* Fragmento dado
☆ ☆ ☆ ☆ ☆ ☆ ☆
Ante la multitud que le había seguido desde las orillas del mar de Galilea hasta la montaña para escuchar su palabra, Jesús da comienzo, con esta pregunta, al milagro de la multiplicación de los panes, que constituye el significativo preludio al largo discurso en el que se revela al mundo como el verdadero pan de vida bajado del cielo (cfr. Jn 6,41).
Hemos oído la narración evangélica: con cinco panes de cebada y dos peces, proporcionados por un muchacho, Jesús sacia el hambre de cerca de cinco mil hombres. Pero éstos, no comprendiendo la profundidad del “signo” en el cual se habían visto envueltos, están convencidos de haber encontrado finalmente al Rey-Mesías, que resolverá los problemas políticos y económicos de su nación. Frente a tan obtuso malentendido de su misión, Jesús se retira, completamente solo, a la montaña.
☆ ☆ ☆ ☆ ☆ ☆ ☆
* Datos proporcionados

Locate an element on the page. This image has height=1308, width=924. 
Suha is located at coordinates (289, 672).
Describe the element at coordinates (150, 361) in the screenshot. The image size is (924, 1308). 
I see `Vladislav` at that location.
☆ ☆ ☆ ☆ ☆ ☆ ☆
* Qué se pide
Prolonga el fragmento sobre la multiplicación de los panes a partir de su última oración.

* Respuesta
También nosotros hemos seguido a Jesús. Pero podemos y debemos preguntarnos: ¿Con qué actitud interior? ¿Con la auténtica de la fe, que Jesús esperaba de los Apóstoles y de la multitud cuya hambre ha saciado, o con una actitud de incomprensión? Jesús se presentaba en aquella ocasión algo así –pero con más evidencia– como Moisés, que en el desierto había quitado el hambre al pueblo israelita durante el éxodo; se presentaba algo así –y también con más evidencia– como Eliseo, el cual con veinte panes de cebada y de álaga, había dado de comer a cien personas. Jesús se manifestaba, y se manifiesta hoy a nosotros, como quien es capaz de saciar para siempre el hambre de nuestro corazón: “Yo soy el pan de vida; el que viene a mí ya no tendrá más hambre y el que cree en mí jamás tendrá sed” (Jn 6,35).
El hombre, especialmente el de estos tiempos, tiene hambre de muchas cosas: hambre de verdad, de justicia, de amor, de paz, de belleza; pero sobre todo, hambre de Dios. “¡Debemos estar hambrientos de Dios!”, exclamaba San Agustín. ¡Es Él, el Padre celestial, quien nos da el verdadero pan!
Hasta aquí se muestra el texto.